Cambridge, Massachusetts, May 18, 2021 (GLOBE NEWSWIRE) -- For moderately disadvantaged students, using a voucher to attend a private school increases college-enrollment rates and four-year degree attainment. But vouchers have no significant effect on college going or degree attainment for the most severely disadvantaged students, Albert Cheng of the University of Arkansas and Paul E. Peterson of Harvard University report in a new article for Education Next.
Education researchers typically use student eligibility for free or reduced-price school lunch as the sole indicator of socioeconomic status, yet the category is broad and fails to measure the considerable differences in economic and cultural resources among lower-income families in the United States.

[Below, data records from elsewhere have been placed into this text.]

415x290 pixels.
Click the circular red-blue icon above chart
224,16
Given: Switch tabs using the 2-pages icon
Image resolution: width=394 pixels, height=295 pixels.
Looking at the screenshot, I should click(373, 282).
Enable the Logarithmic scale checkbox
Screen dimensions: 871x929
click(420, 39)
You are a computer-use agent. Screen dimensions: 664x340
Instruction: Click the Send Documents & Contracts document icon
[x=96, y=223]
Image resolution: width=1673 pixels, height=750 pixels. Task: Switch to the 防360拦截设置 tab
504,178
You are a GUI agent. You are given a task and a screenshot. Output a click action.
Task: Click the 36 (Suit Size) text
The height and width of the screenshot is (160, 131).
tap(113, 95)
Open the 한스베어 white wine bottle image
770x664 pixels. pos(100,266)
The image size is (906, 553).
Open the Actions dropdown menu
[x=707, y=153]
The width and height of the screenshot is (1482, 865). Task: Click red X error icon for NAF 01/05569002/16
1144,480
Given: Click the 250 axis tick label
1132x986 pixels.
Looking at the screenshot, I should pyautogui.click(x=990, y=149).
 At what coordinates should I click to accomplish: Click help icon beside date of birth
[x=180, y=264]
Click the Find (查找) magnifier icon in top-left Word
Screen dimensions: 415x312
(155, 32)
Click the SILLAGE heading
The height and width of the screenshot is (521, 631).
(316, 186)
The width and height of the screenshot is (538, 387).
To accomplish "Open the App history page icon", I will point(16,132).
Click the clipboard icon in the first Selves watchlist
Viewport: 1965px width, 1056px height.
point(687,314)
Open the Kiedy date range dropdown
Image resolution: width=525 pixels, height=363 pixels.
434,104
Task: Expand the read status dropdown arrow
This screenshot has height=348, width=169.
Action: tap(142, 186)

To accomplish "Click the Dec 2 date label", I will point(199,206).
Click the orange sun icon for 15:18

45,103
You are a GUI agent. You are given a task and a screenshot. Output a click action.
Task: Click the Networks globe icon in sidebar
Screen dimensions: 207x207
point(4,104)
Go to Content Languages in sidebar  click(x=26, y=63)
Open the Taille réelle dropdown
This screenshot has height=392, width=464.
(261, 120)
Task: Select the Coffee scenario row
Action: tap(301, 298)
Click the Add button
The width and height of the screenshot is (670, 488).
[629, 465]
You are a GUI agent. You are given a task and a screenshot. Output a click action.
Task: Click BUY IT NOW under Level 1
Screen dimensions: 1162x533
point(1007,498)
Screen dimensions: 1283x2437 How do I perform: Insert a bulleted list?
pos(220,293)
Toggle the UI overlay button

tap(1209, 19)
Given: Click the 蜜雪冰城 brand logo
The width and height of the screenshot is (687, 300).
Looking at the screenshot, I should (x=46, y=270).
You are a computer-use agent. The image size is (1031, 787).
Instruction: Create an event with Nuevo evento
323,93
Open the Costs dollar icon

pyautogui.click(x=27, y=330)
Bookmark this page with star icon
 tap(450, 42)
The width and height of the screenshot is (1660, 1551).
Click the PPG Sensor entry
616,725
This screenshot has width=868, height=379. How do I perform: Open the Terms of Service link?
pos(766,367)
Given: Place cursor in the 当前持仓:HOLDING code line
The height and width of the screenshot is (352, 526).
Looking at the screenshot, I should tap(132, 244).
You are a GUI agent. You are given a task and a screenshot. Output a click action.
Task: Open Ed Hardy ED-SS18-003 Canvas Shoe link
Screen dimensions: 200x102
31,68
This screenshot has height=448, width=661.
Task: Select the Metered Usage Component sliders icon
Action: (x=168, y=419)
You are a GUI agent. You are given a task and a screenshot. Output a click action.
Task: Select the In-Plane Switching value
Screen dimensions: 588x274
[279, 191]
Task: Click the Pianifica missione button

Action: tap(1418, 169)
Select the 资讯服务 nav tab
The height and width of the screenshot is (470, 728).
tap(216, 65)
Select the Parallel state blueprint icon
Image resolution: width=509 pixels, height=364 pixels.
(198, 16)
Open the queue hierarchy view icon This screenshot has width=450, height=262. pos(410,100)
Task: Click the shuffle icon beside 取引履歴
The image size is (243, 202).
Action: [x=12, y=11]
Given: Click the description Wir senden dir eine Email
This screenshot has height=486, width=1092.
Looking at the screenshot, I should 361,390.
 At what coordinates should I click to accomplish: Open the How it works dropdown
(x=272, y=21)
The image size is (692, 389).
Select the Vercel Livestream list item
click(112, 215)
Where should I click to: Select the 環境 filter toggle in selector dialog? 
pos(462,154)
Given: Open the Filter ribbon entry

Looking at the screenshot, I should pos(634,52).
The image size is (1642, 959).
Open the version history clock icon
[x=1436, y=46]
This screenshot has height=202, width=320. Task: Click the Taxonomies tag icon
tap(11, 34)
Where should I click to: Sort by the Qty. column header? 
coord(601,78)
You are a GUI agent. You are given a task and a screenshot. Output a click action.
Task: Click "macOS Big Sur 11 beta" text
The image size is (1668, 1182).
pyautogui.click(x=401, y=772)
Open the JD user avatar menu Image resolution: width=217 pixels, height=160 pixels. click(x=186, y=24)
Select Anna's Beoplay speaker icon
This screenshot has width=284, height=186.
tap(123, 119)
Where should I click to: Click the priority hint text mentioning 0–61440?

Cheng and Peterson analyze data from a New York City school choice program that awarded vouchers by lottery for the 1997-98 school year. They compare college enrollment and degree attainment between disadvantaged African American and Hispanic American students who were offered a voucher and those who were not. Informed by research on first-generation college students, they distinguish between “moderate” and “severe” disadvantage by family income and based on whether a minority student’s mother has any education beyond high school.
Among the key findings:
Impact of voucher offer varies by student disadvantage. The offer of a half-tuition voucher to attend private elementary school increases college-enrollment rates by about 15 percent and four-year degree attainment by about 50 percent for minority students with mothers who have some college education or are from moderately low-income households. But a voucher offer has no significant effects for the most disadvantaged minority students, those from the lowest-income households or whose mothers have no post-high-school education.
Voucher use has positive effects for moderately disadvantaged students. Using a voucher to attend a private elementary school increases college enrollment by up to 30 percent and four-year degree attainment increases by nearly 70 percent. There are no significant benefits for severely disadvantaged students.
“The voucher intervention has sizeable, positive impacts for students who, while still disadvantaged by most definitions, have more cultural and financial resources at home. This resembles conclusions drawn by qualitative research, which suggest that students and families often find it difficult to take advantage of school-choice opportunities unless their cultural and material resources have reached a certain minimum,” Cheng and Peterson write.
About the Authors: Albert Cheng is assistant professor in the Department of Education Reform at the University of Arkansas College of Education and Health Professions. Paul E. Peterson, Henry Lee Shattuck Professor of Government at Harvard University, directs the Program on Education Policy and Governance and is senior editor of Education Next.
About Education Next: Education Next is a scholarly journal committed to careful examination of evidence relating to school reform, published by the Education Next Institute and the Program on Education Policy and Governance at the Harvard Kennedy School. For more information, please visit educationnext.org.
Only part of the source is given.